Two distinct audience neighborhoods define Coachella's similarity map: a music-industry cluster anchored by Amoeba Music (0.93) and Diplo (0.92), and a second pull toward Los Angeles civic and media life represented by Los Angeles Magazine (0.90) and Gavin Newsom (0.89). That two-peak structure — electronic music culture on one side, LA-rooted media and politics on the other — is the defining feature of this audience's shape.

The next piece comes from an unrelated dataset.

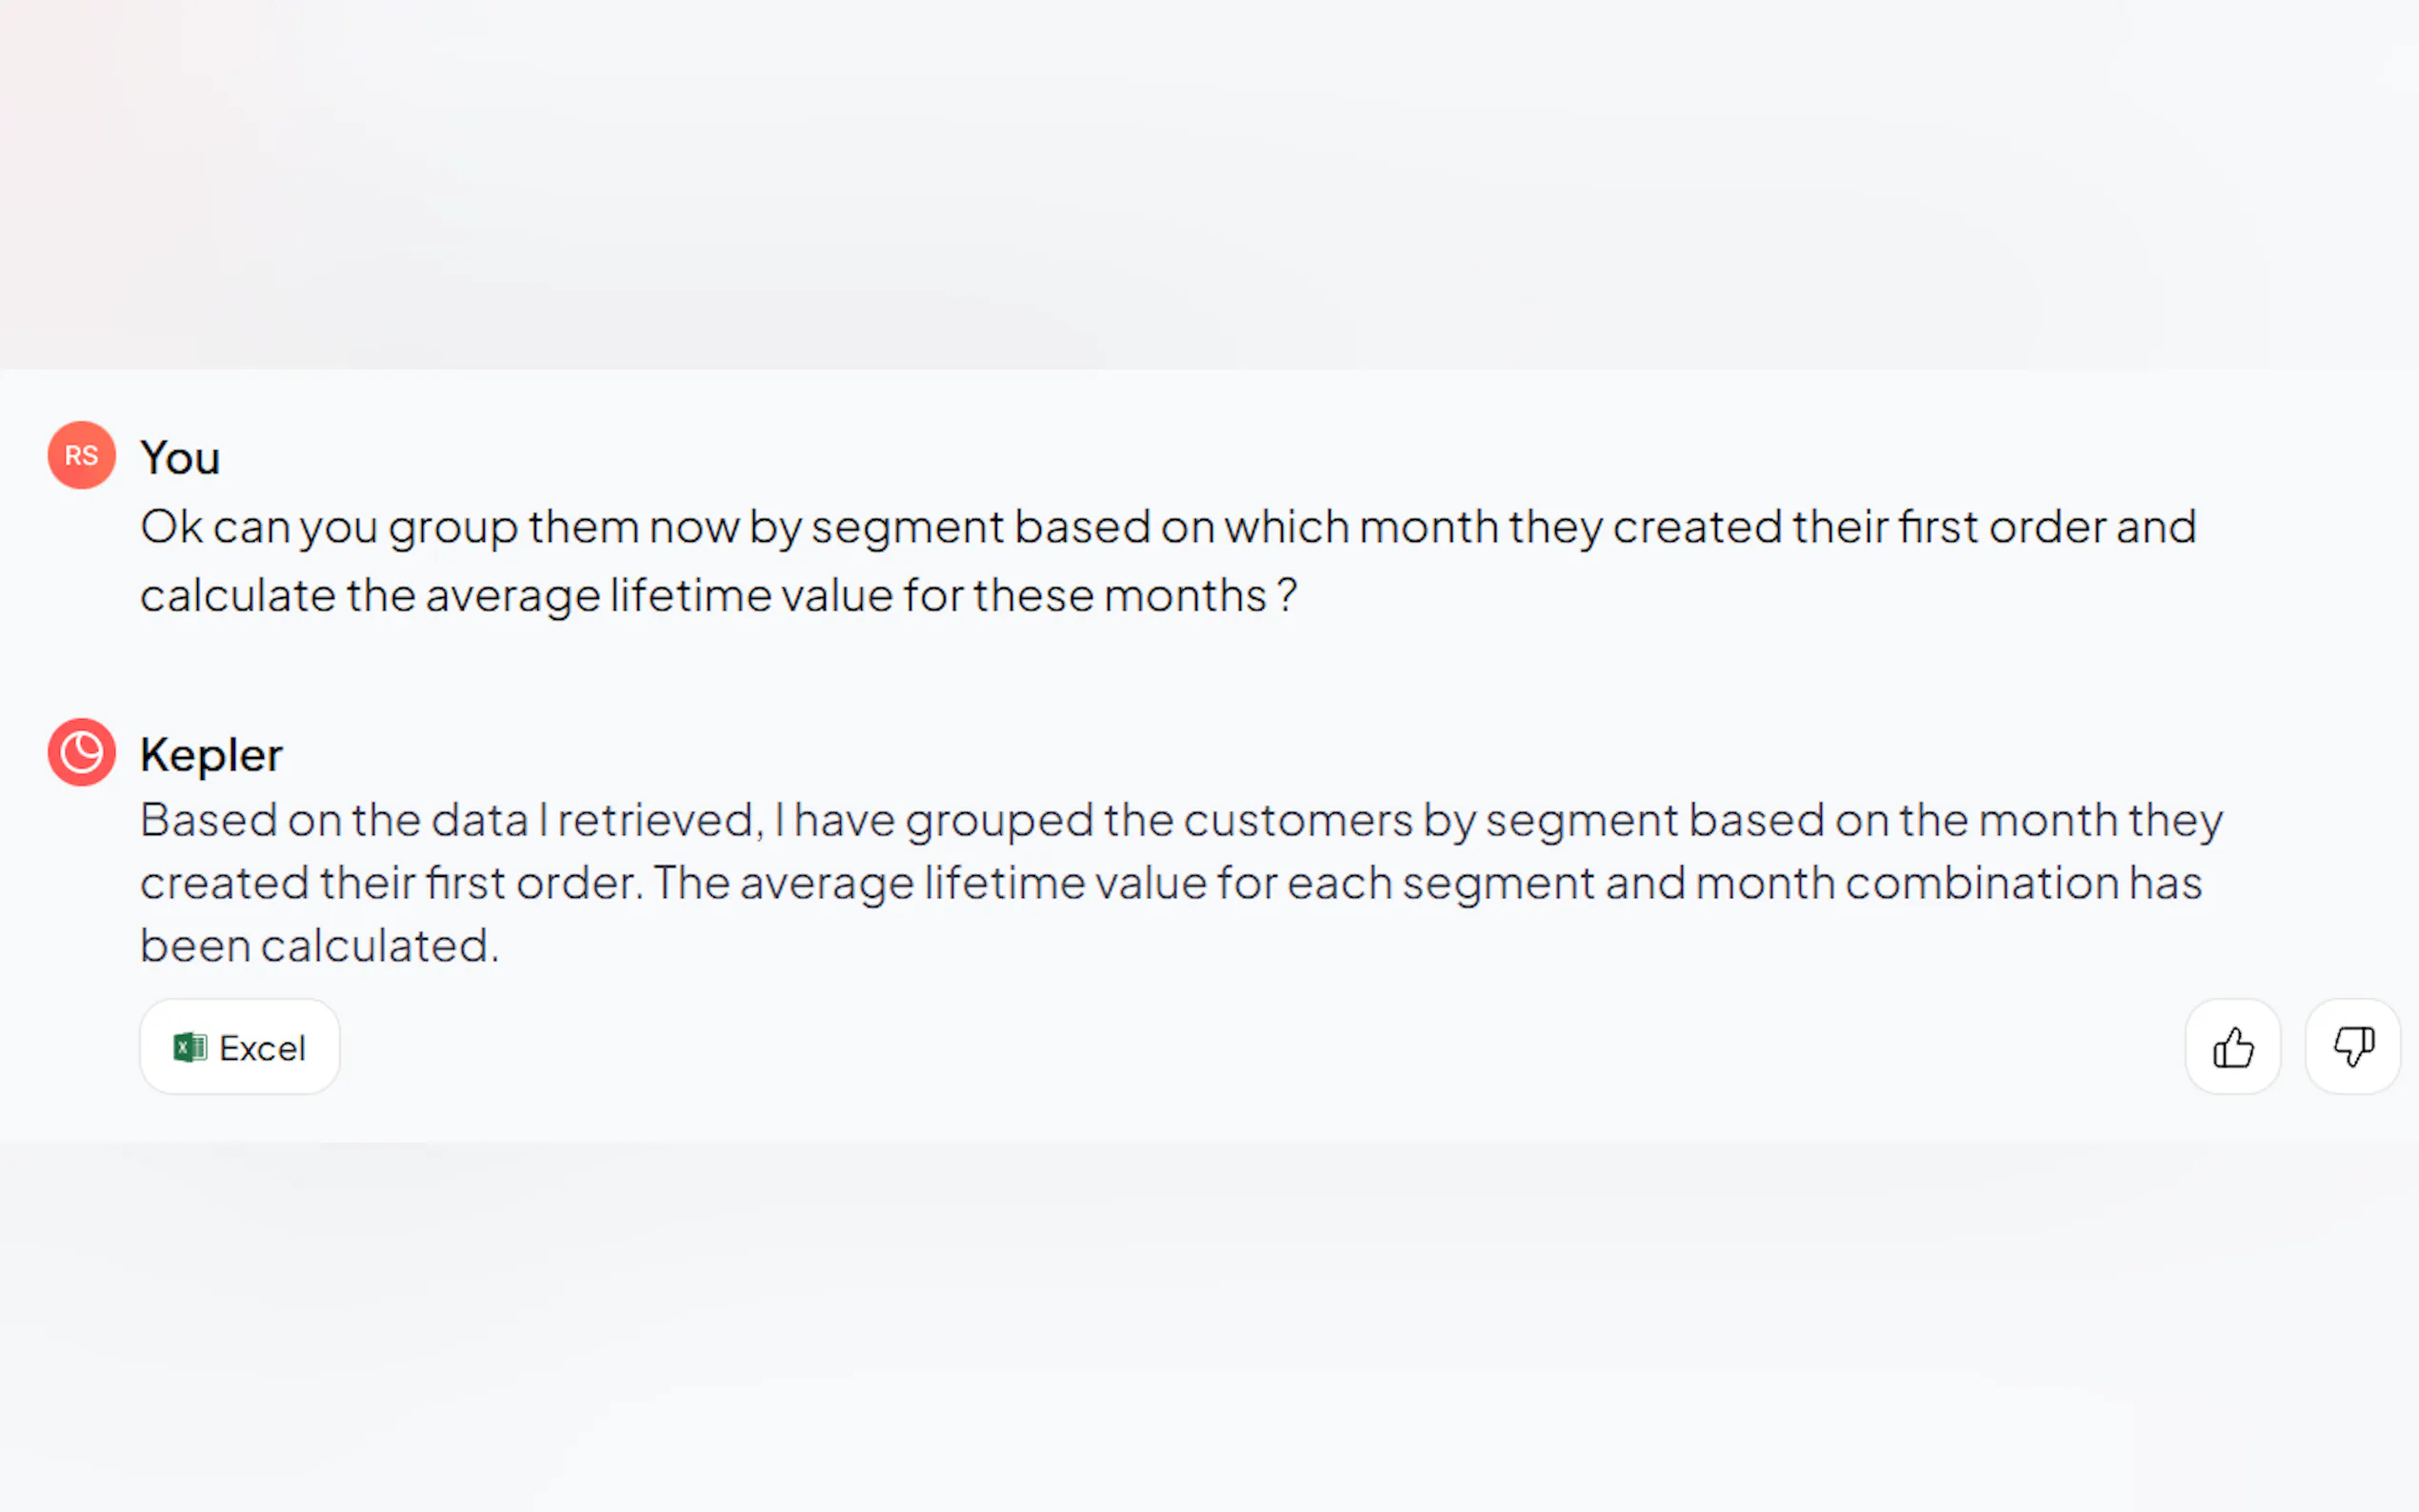Click "been calculated." in Kepler's reply
Viewport: 2419px width, 1512px height.
coord(319,946)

The music cluster is tight. Amoeba Music at 0.93 is the single strongest neighbor, followed closely by Diplo at 0.92, Beatport at 0.88, Dancing Astronaut at 0.87, and Mad Decent at 0.86 — all music brands or musicians. The second cluster is more varied in subcategory but geographically coherent: Los Angeles Magazine, Gavin Newsom, and Latino USA (0.87) suggest an audience with strong Southern California and Latino cultural ties. Guillermo del Toro (0.86) and The Academy Awards (0.86) extend that second peak toward LA's film world. Coachella's own subcategory — Events and Awards — has one match in the top 10: The Academy Awards at 0.86, making it the lone fellow event in the set.
The overall shape is an audience that sits at the intersection of electronic music fandom and Los Angeles cultural identity, with neither cluster fully absorbing the other.